During the eighties, the entire Eastern Block expressed dissatisfaction with the economic and the political state of affairs, especially in countries experiencing worse economic situations.Everything started in Poland with the movement called Solidarity, which won the free elections in 1989. A similar wave started in Hungary, Romania and East Germany. Czechoslovakia then maintained a steady economic situation.

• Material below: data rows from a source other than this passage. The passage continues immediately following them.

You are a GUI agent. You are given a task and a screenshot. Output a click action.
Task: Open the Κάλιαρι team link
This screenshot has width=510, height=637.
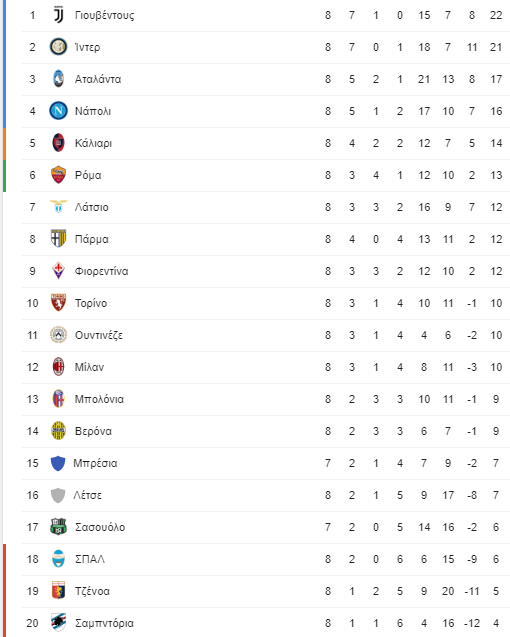tap(93, 143)
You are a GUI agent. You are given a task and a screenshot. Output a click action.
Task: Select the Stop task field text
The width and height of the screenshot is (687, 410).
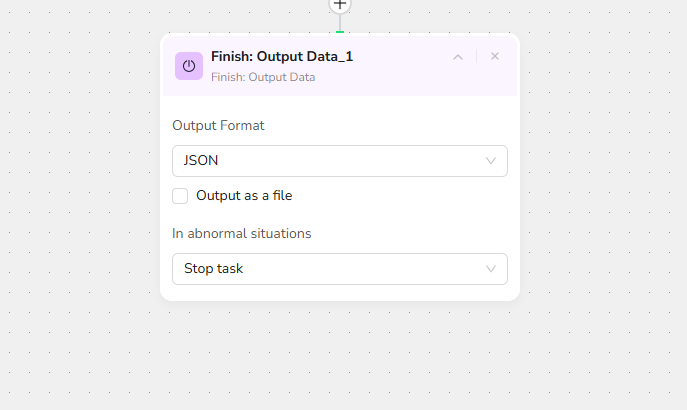point(214,269)
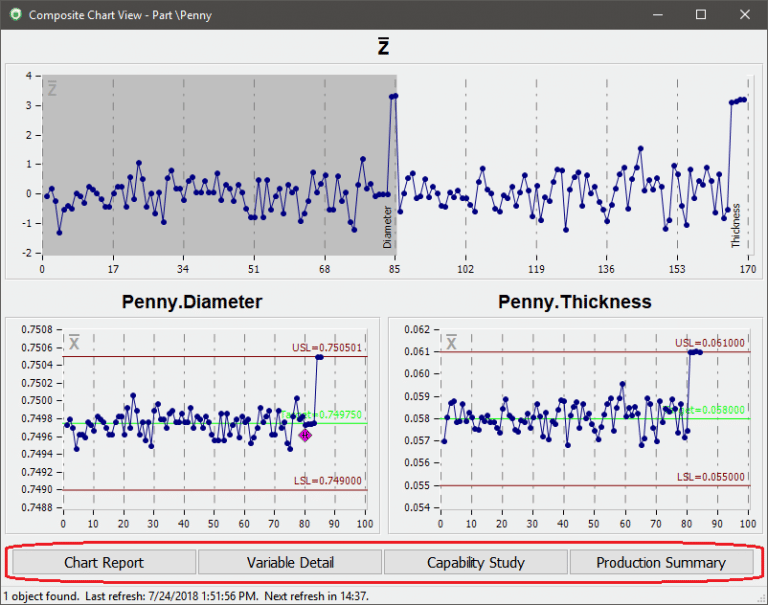Image resolution: width=768 pixels, height=605 pixels.
Task: Select the magenta diamond marker in Diameter chart
Action: 305,435
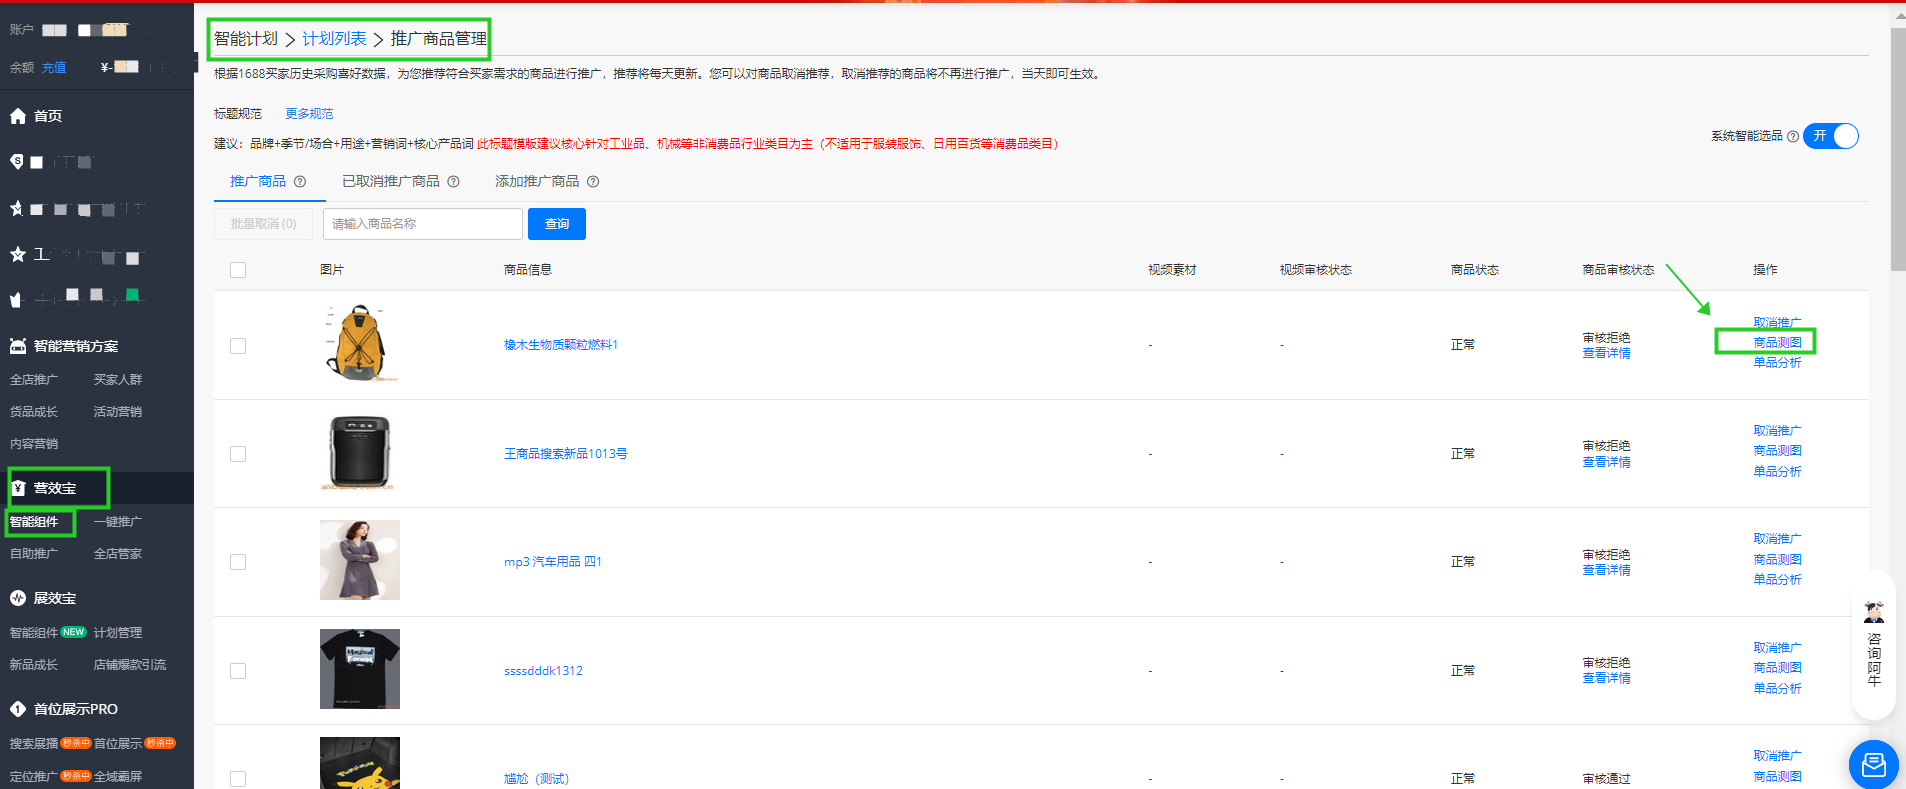Click the 营效宝 sidebar icon
Image resolution: width=1906 pixels, height=789 pixels.
(x=18, y=488)
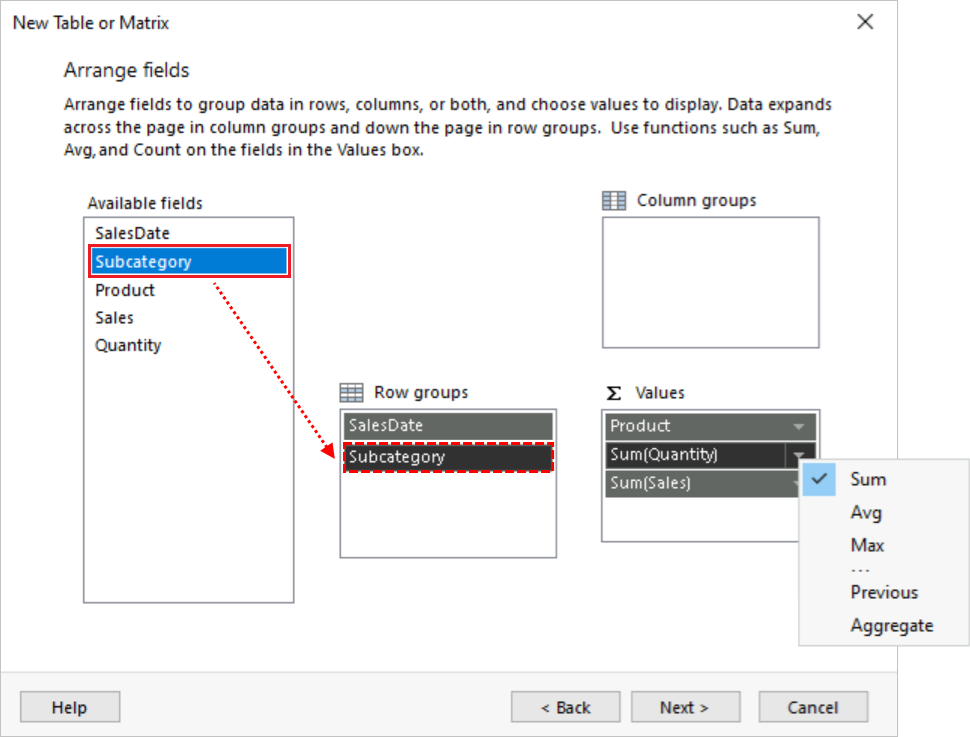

However, at the turn of 1988 and 1989, some anti-government demonstrations were organised, which was a start, even though repressed by the Police. Even Václav Havel was arrested during the so-called Palach's Week (demonstration on the occasion of Jan Palach's death). A student assembly had been planned on November 17th 1989, in order to honor the memory of Jan Opletal (murdered by Nazis in 1939). The state security forces had forbidden the originally planned march into the centre of the city, but they allowed the ongoing demonstration after the organizers turned towards Vyšehrad. In the evening, after the official end of the event, part of the demonstrators marched towards the Charles Square and then towards the National Theatre. In Národní Street, they were finally stopped by two units of the SWAT Police Forces. The demonstrators continued peacefully the nonviolent demonstration with the slogan "We Have Bare Hands" and the girls were even putting flowers on the shields of the SWAT team members. But then the SWAT started to beat down the demonstrators. They had nowhere to back off and chaos followed. Within an hour, the demonstration

was brutally repressed, many participants were injured, and some were even arrested.

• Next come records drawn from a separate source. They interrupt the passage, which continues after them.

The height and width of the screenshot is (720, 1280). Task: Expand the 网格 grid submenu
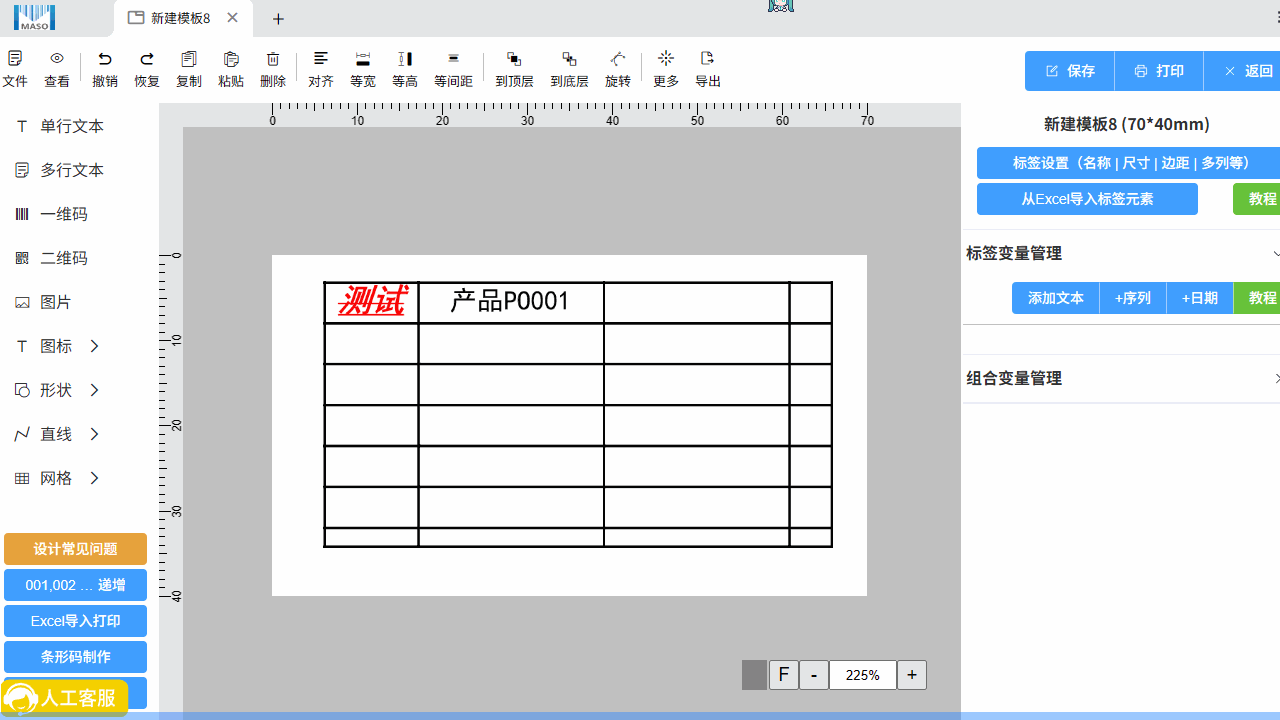point(94,478)
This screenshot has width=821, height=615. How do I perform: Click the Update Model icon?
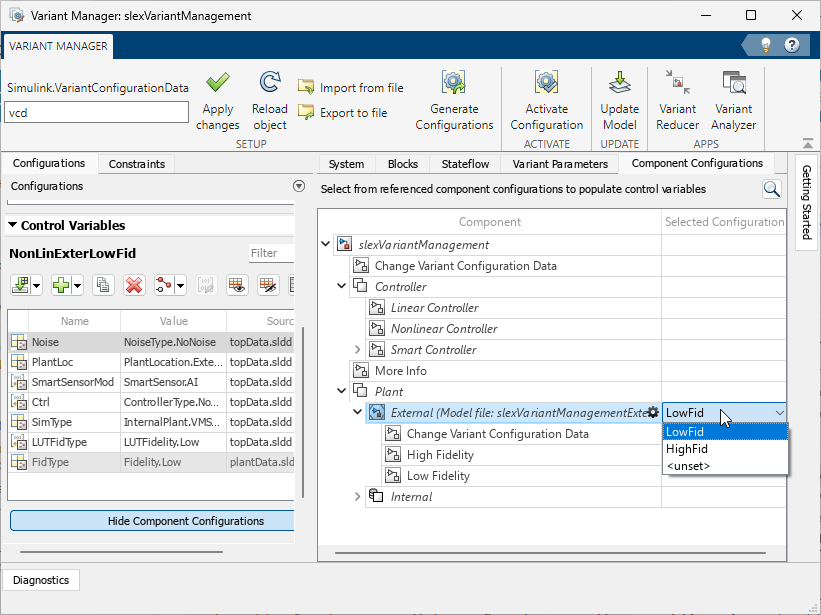[619, 84]
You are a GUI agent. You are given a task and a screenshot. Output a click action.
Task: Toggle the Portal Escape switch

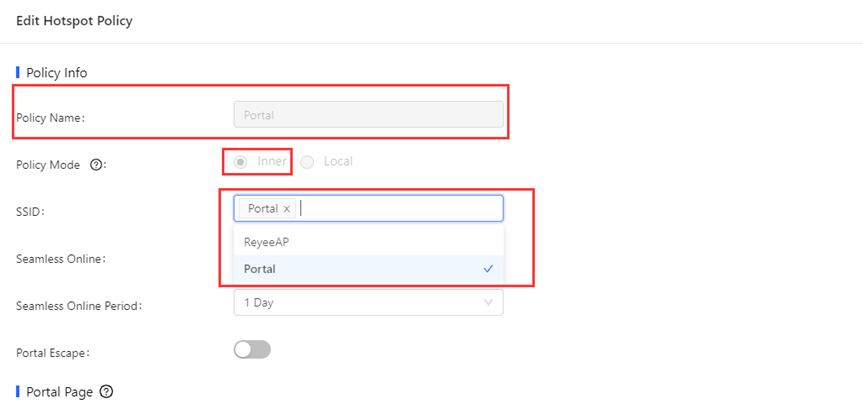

It was in the news the day after and people started to express their disagreement. A general strike was planned. On November 19th 1989, the Civic Forum was formed, which formulated requirements concerning the resignation of the top government representatives and expressed support for the planned general strike.
Later the universities in Prague and the rest of Czechoslovakia followed the strike. Demonstrations spread nationwide. People did something that became symbolic and typical during demonstrations, they all clinked their keys. Václav Havel spoke publicly for the first time. The Communist leaders were thinking of deploying the Czechoslovak Army to stop the demonstrations but later changed their minds. On November 24th 1989, the entire Communist government led by Miloš Jakeš resigned. Three days later, the general strike began and the country came to a standstill. The borders to Western Europe were opened on December 4th 1989. On December 10th 1989, President Gustav Husák resigned and nominated the first non-Communist government since 1948. At the end of the year, Václav Havel was elected President unanimously and all strikes ended.
The Velvet Revolution brought democratization to the country, however, some problems arose. Political and economic changes in the country were unprepared and happened too fast. The Civic Forum was not ready to take over power. The subsequent transformation of the controlled economy into a market economy led to privatizations and restitutions which led to complications afterwards.
Nevertheless, the Velvet Revolution symbolises the end of an era, the end of power held by a single party and its name has become synonymous with nonviolent revolutions the world over.